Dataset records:
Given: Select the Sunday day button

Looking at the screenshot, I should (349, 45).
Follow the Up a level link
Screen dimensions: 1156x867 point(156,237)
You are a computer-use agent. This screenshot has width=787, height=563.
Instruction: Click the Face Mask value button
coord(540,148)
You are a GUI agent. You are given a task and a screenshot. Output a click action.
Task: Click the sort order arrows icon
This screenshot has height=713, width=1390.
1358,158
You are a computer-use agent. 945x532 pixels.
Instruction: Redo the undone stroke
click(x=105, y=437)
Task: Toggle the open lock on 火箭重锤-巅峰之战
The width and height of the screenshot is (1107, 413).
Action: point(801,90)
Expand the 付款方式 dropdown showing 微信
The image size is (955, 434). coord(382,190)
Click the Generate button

Work to do:
Rewrite all of the entries, changing each "Instruction" to "Command" and leaving every other character untouched.

Full output:
Given: Select the Sunday day button

Looking at the screenshot, I should (349, 45).
Follow the Up a level link
Screen dimensions: 1156x867 point(156,237)
You are a computer-use agent. This screenshot has width=787, height=563.
Command: Click the Face Mask value button
coord(540,148)
You are a GUI agent. You are given a task and a screenshot. Output a click action.
Task: Click the sort order arrows icon
This screenshot has height=713, width=1390.
1358,158
You are a computer-use agent. 945x532 pixels.
Command: Redo the undone stroke
click(x=105, y=437)
Task: Toggle the open lock on 火箭重锤-巅峰之战
The width and height of the screenshot is (1107, 413).
Action: point(801,90)
Expand the 付款方式 dropdown showing 微信
The image size is (955, 434). coord(382,190)
Click the Generate button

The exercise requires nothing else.